Growing Inconsistency in Chinese Diplomacy
In neither condemning Russia nor endorsing Ukraine, Beijing openly contravenes its putative commitment to upholding the UN Charter. Article 2 (4) of the Charter says: “all Members shall refrain in their international relations from the threat or use of force against the territorial integrity or political independence of any state.” Article 51 stipulates the universal right to self-defense “if an armed attack occurs against a Member of the United Nations” (United Nations, October 24, 1945). Furthermore, China is breaching, in an explicit way, its own “sacred” Five Principles of Peaceful Coexistence (和平共处的五项原则, heping gongchu de wu xiang yuanze )—commonly regarded as a cornerstone modern PRC diplomacy. The Five Principles, which are part of the PRC constitution are premised on opposition to all forms of external interference: mutual respect for sovereignty and territorial integrity (互相尊重主权和领土完整, huxiang zunzhong zhuquan he lingtu wanzheng), mutual non-aggression (互不侵犯, hu bu qinfan) and non-interference in the internal affairs of other sovereign states (互不干涉内政, hu bu ganshe neizheng) (PRC State Council, June 28, 2014).
Interference includes threats of force, military intervention and seeking forcible regime change, all of which Russia is doing to Ukraine. China’s refusal to recognize this also undermines a long-held pretense of Chinese diplomacy, which is that the PRC operates according to the “Bandung Spirit,” which derives from the 1955 Bandung conference among Asian and African nations that proclaimed opposition to hegemony, colonialism, racism, imperialism and military aggression (FMPRC, April 22). Nonetheless, this commitment hardly looks credulous given Beijing’s reticence to criticize Russian aggression and acceptance of Putin’s claims that the “special military operation” is aimed at “demilitarization and denazification of Ukraine” (Kremlin, February 24). Moreover, in referring to the conflict as the “Ukraine issue,” Beijing implicitly supports Moscow’s efforts to eradicate Ukraine as a sovereign nation and incorporate it within a revived Russian imperium.

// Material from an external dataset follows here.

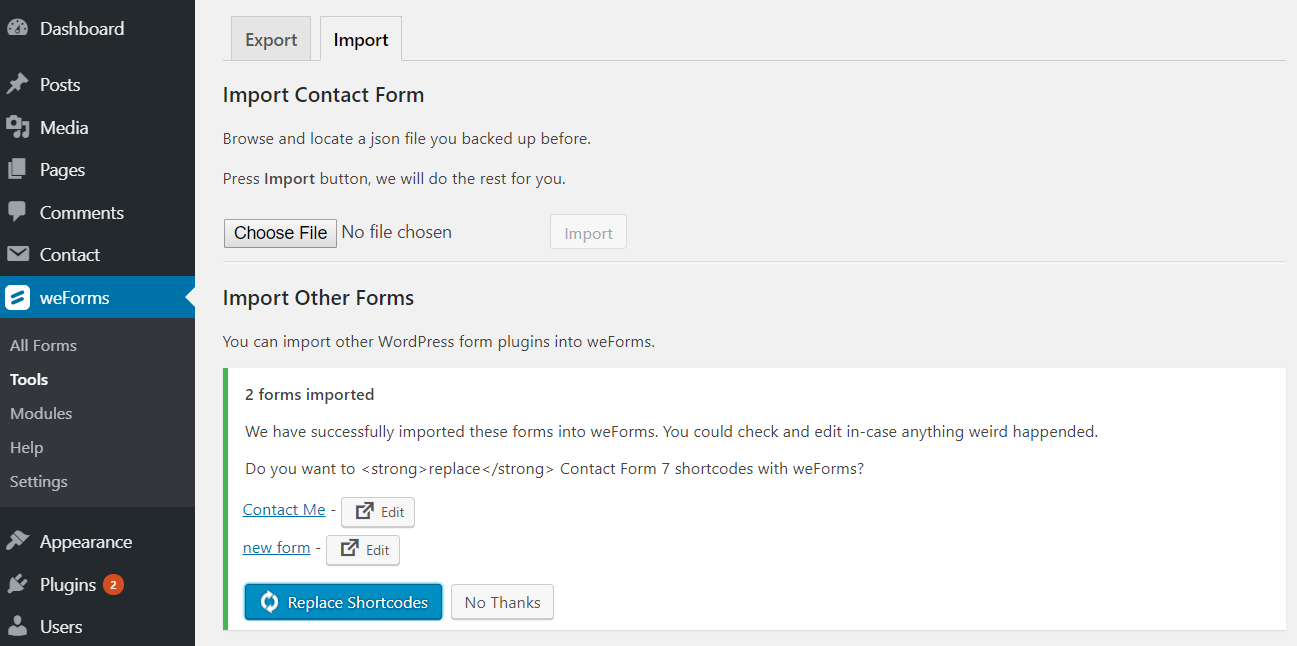Click the Pages icon in sidebar
Viewport: 1297px width, 646px height.
point(17,170)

China opposes economic sanctions on Russia, arguing that the restrictions do not solve, but rather, complicate existing problems (FMPRC, April 6). In the official PRC discourse, sanctions are described as a tool of hegemonic states, which only “adds fuel to the fire” (火上浇油, huo shang jiao you) in a crisis, (Huanqiu, August 1, 2017). Recently, China has criticized EU sanctions on Russia, warning that they will generate, lead to the mass influx of migrants and create energy shortages in Europe (Xinhuanet, June 1; July 3). However, at the same time that Beijing derides EU financial actions targeting Russia, the PRC maintains its own (both formal and informal) sanctions on an EU member state – Lithuania, as well as multinational companies that do business with it, as a punitive response to Vilnius’s decision to strengthen its unofficial ties with Taiwan (China Brief, January 28). The PRC’s measures, which are unprecedented in Europe, demonstrate a concerted attempt by Beijing to attenuate the common and free EU market. China’s coercion against Lithuania resembles measures targeting Australia (World Trade Organization [WTO], January 31). Nevertheless, the Lithuania case is more blatant, as Beijing is targeting the world’s largest trading bloc and an economy of 440 million consumers (WTO, March 7; January 31). Furthermore, Beijing’s sanctions targeting Australia were highly selective, ensuring protection of both national and parochial business interests, e.g., China did not ban imports of Australian iron ore on which its industry depends (China Brief, October 4). Still, on Lithuania, Beijing is willing to damage its own interests by pressuring multinational companies to reroute global supply chains to ensure the exclusion of components from this Baltic nation.
China has sought to teach Lithuania a harsh lesson, even though Vilnius has neither violated international law, nor contravened China’s own “core interests” (核心利益, hexin liyi). In addition, Lithuania adheres to a “one China policy.” However, Beijing has been determined to punish the small Baltic country ever since its 2021 decision to allow the opening of a Taiwanese Representative Office in Vilnius . It was ultimately the name of the office – “Taiwanese” (駐立陶宛台灣代表處, zhu Litaowan Taiwan daibiaochu) instead of traditional “Taipei,” which sparked China’s ire, but this hardly implies Lithuanian recognition of Taiwan (FMPRC, November 19, 2021).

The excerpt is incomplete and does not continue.